Start of Block

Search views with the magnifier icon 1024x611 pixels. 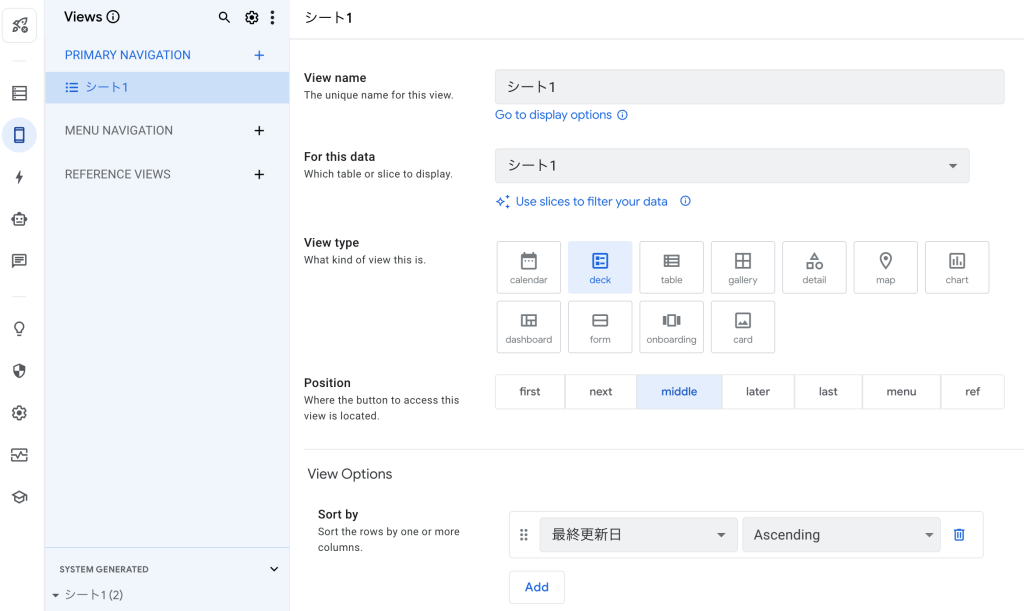coord(224,17)
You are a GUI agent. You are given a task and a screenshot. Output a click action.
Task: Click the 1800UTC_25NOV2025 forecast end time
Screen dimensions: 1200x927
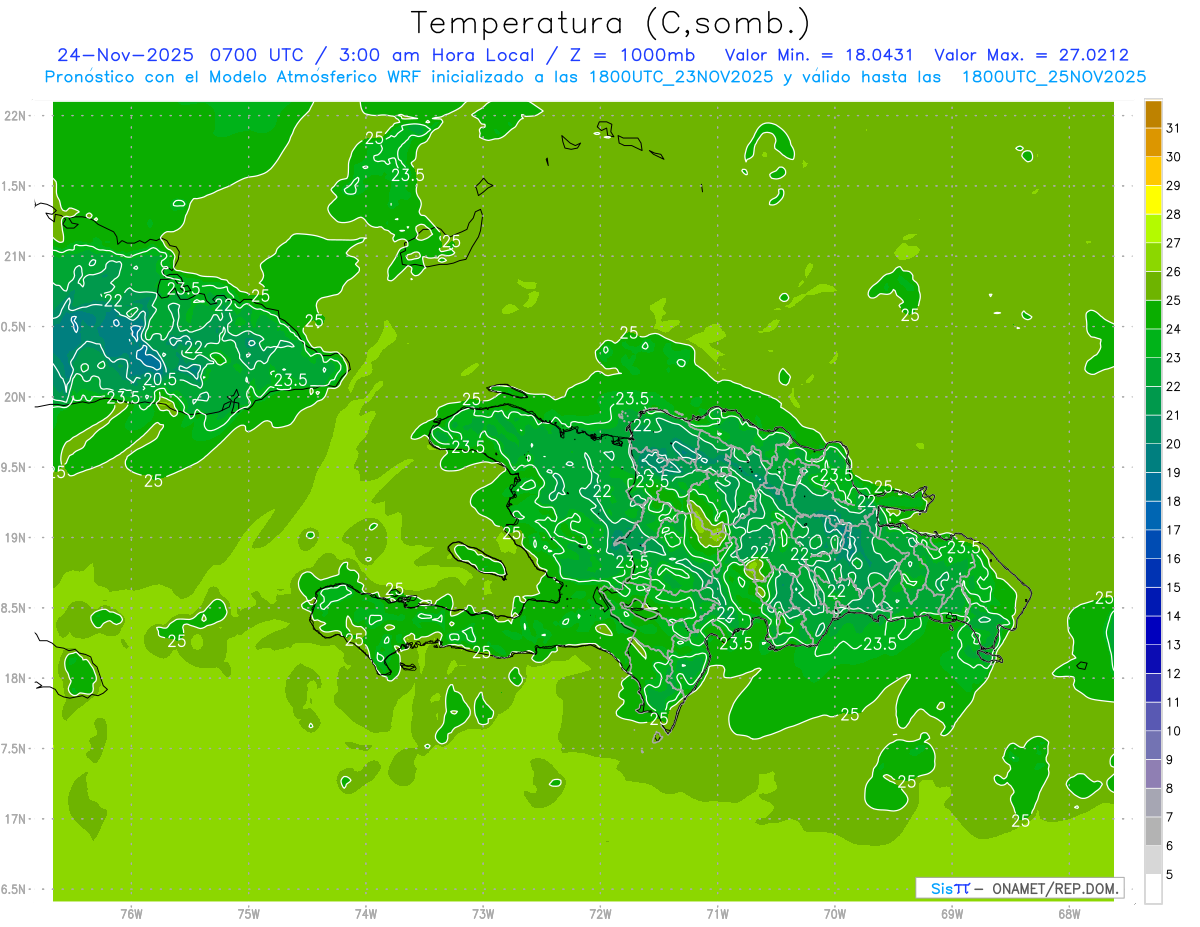coord(1053,77)
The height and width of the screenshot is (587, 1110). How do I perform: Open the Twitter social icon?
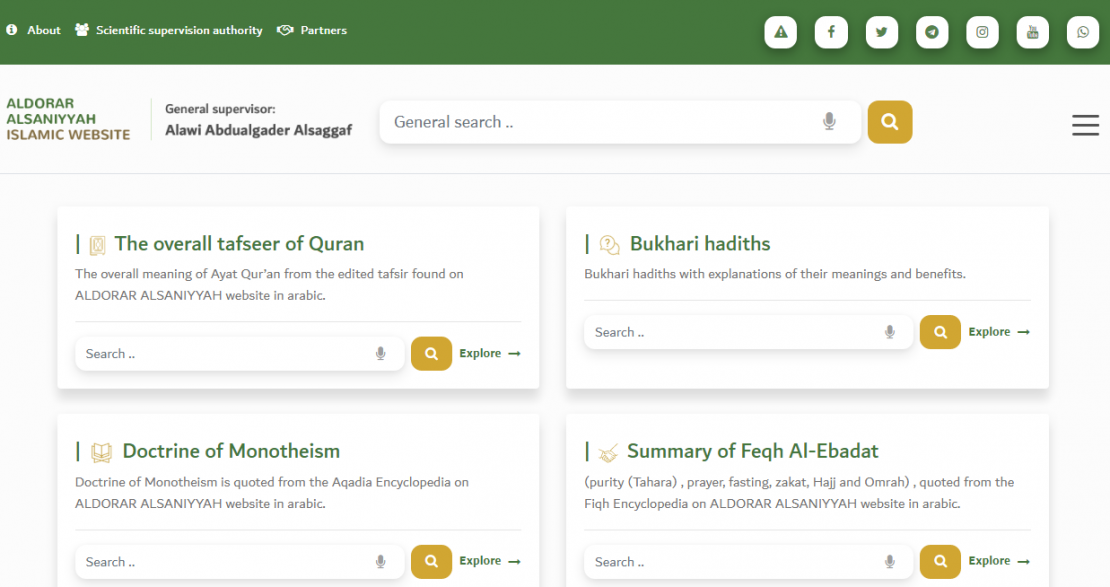pos(881,32)
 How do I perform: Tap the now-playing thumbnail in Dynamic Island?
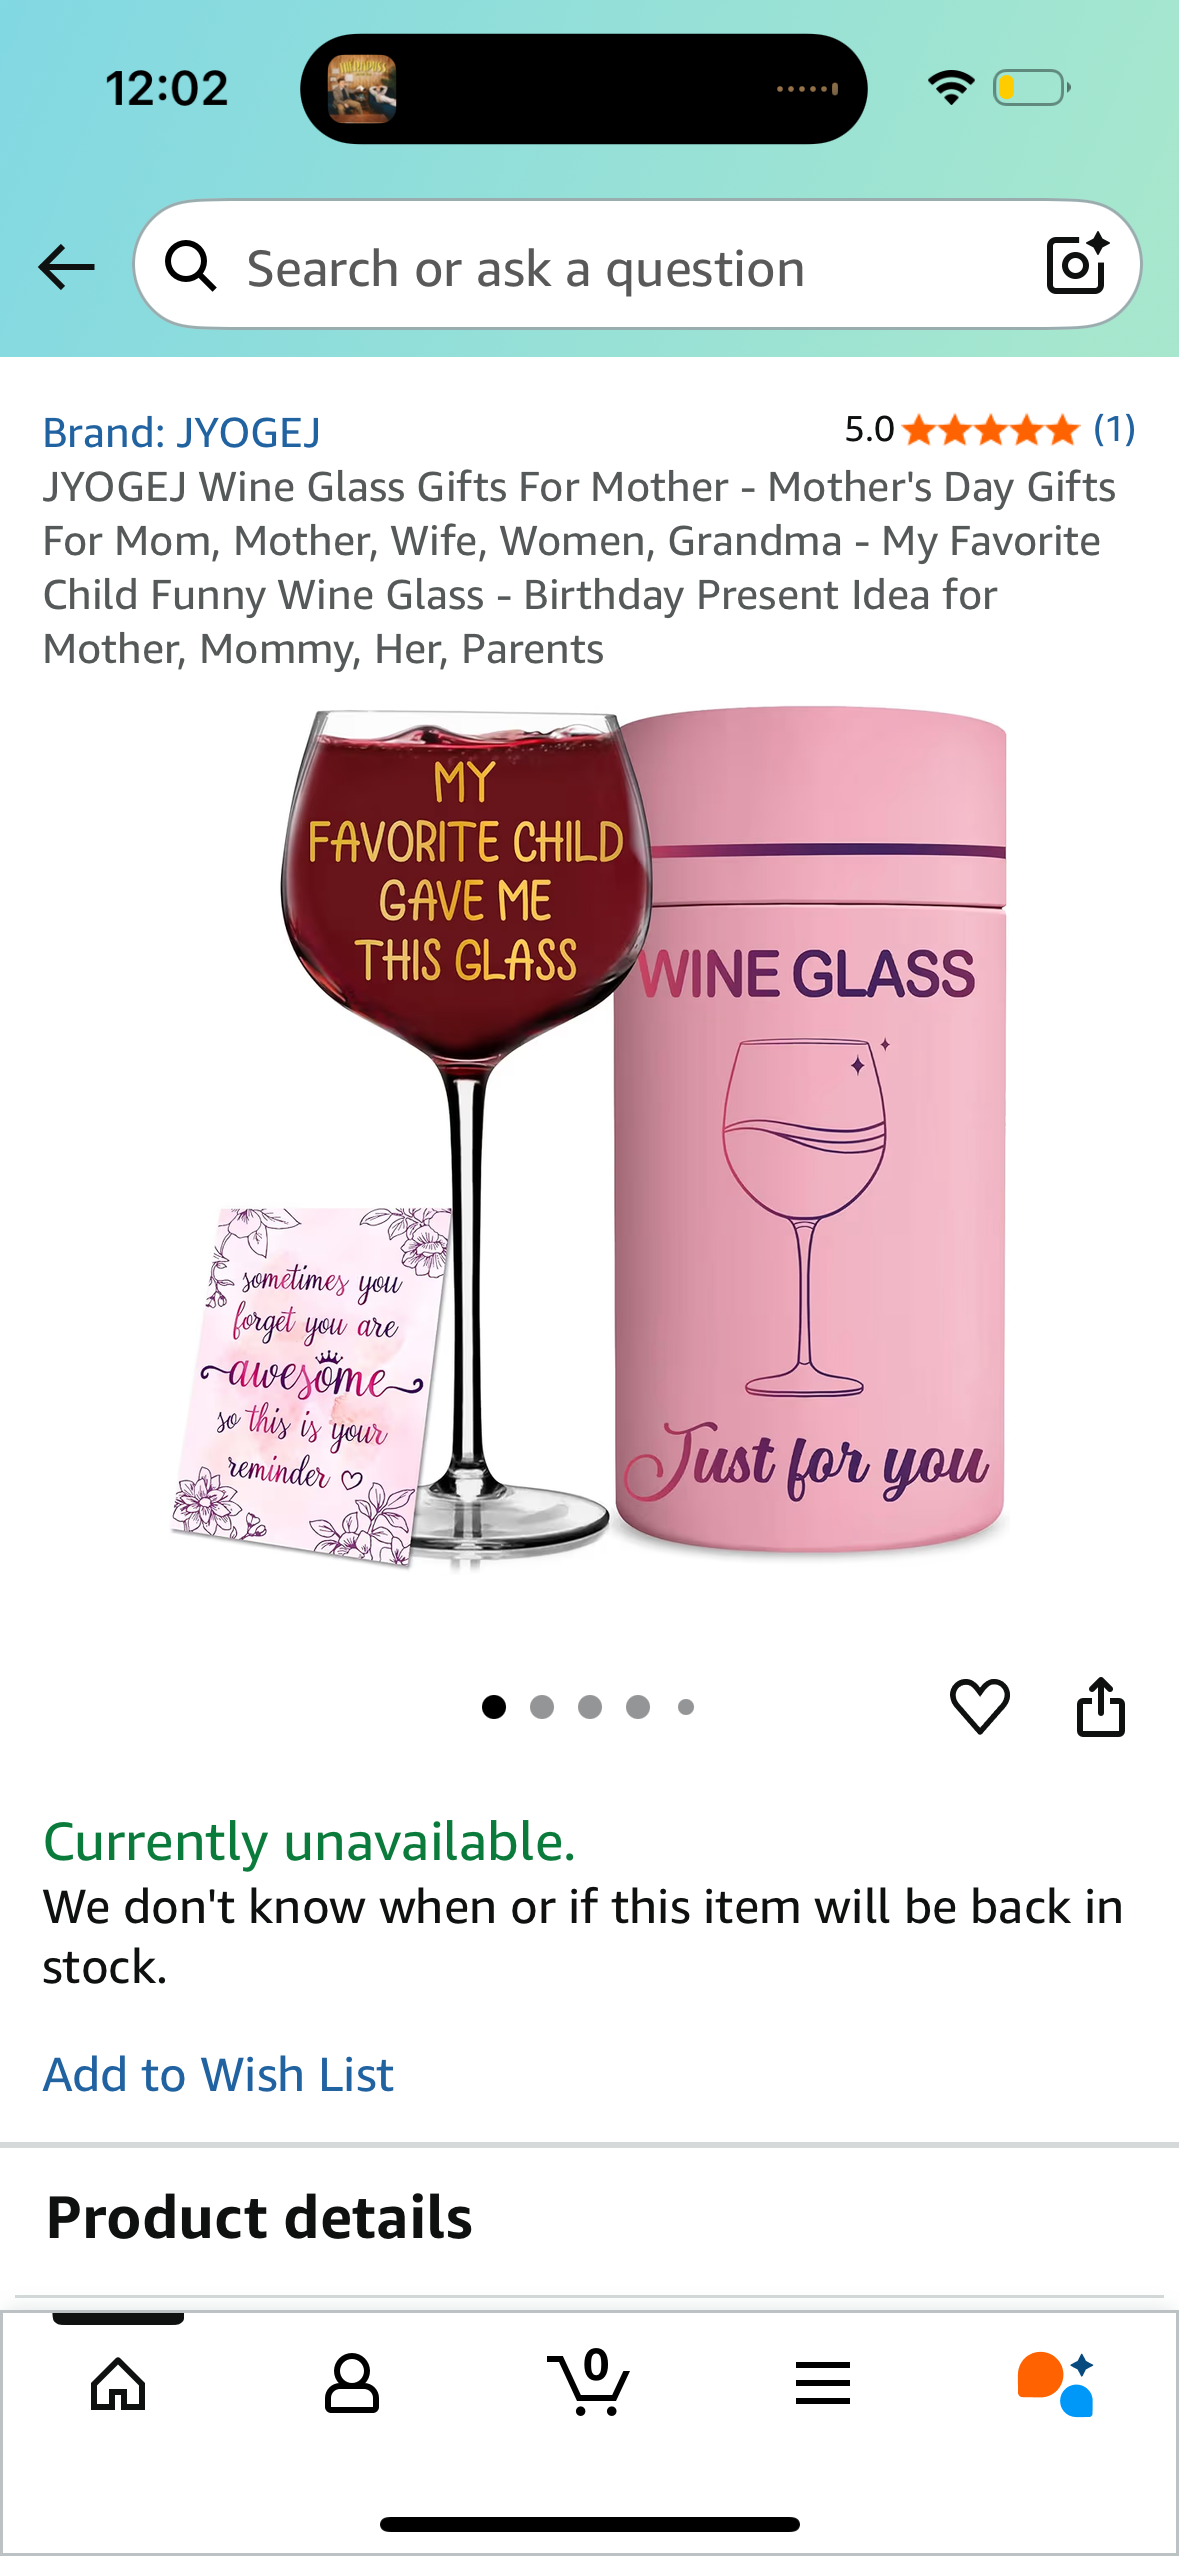[x=362, y=89]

End of Block

* _YOUR TASK_
Leave out each picture and extract the lines from the one containing "The height and" through the end of the records above, inclusive, exactly as they stand.

* _SOLUTION TO THIS TASK_
The height and width of the screenshot is (587, 1110). How do I perform: Open the Twitter social icon?
pos(881,32)
 How do I perform: Tap the now-playing thumbnail in Dynamic Island?
[x=362, y=89]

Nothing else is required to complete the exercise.